• [WORK TO BE COMPLETED]:
Set down the data from the line containing "Open the purple plus add-content icon" through the line containing "tap(634, 90)", exactly as it appears, with no pictures in your answer.

• [PROVIDED DATA]:
····················
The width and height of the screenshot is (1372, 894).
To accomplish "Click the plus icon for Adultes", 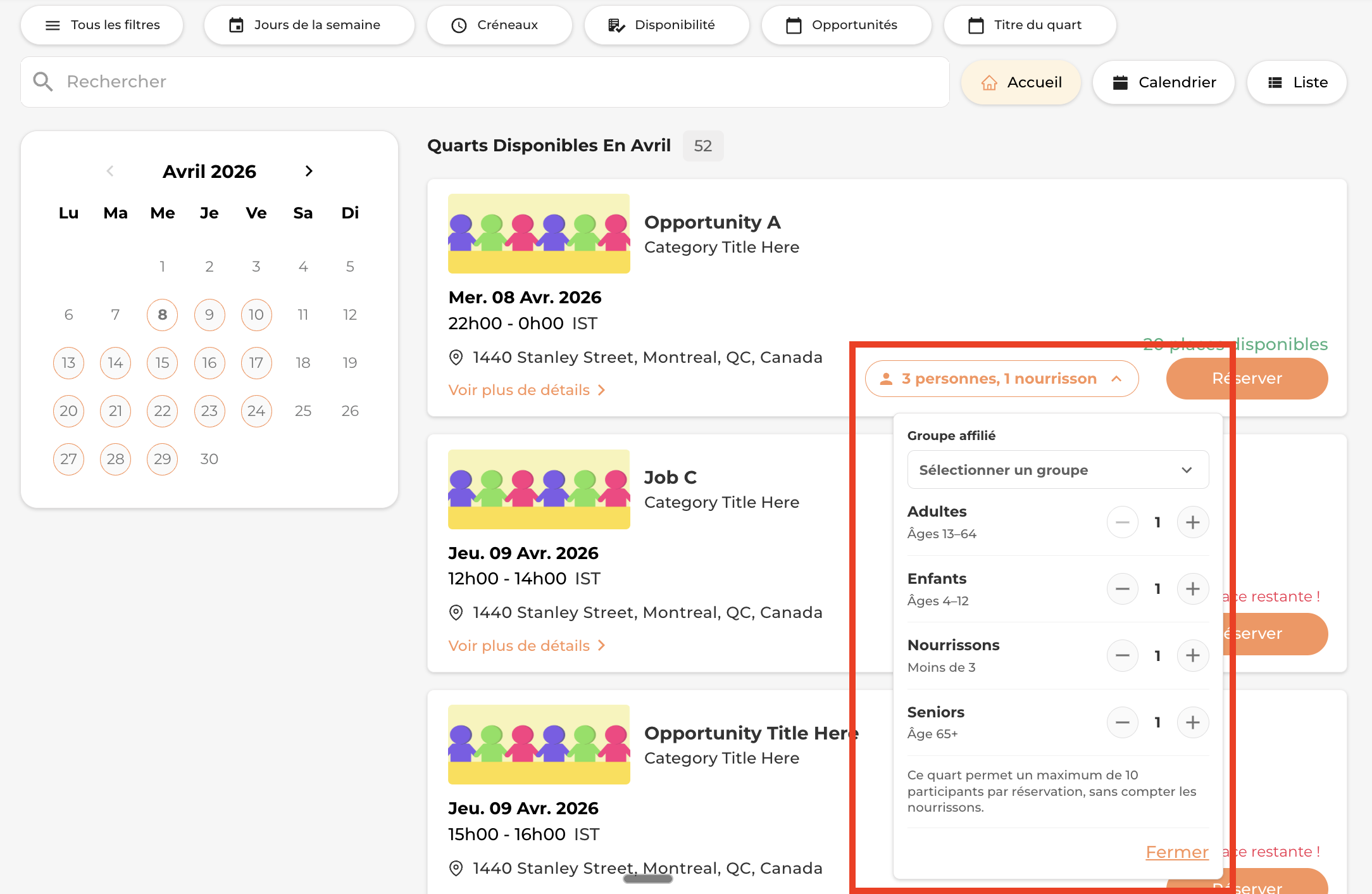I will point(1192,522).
····················
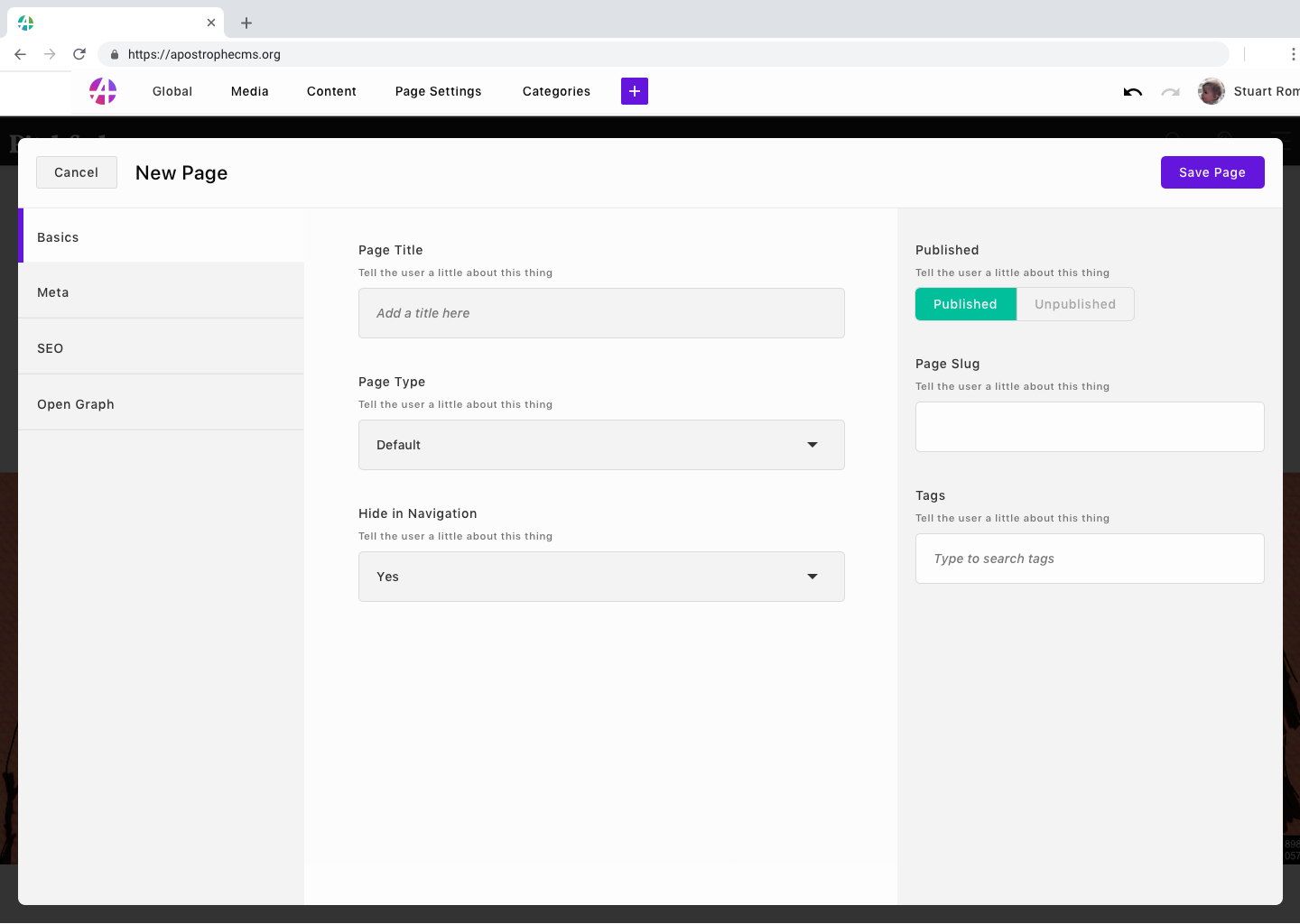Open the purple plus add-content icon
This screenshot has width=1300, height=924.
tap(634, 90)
····················
• [SOLUTION FOR THIS PROBLEM]:
Open the purple plus add-content icon
This screenshot has width=1300, height=924.
tap(634, 90)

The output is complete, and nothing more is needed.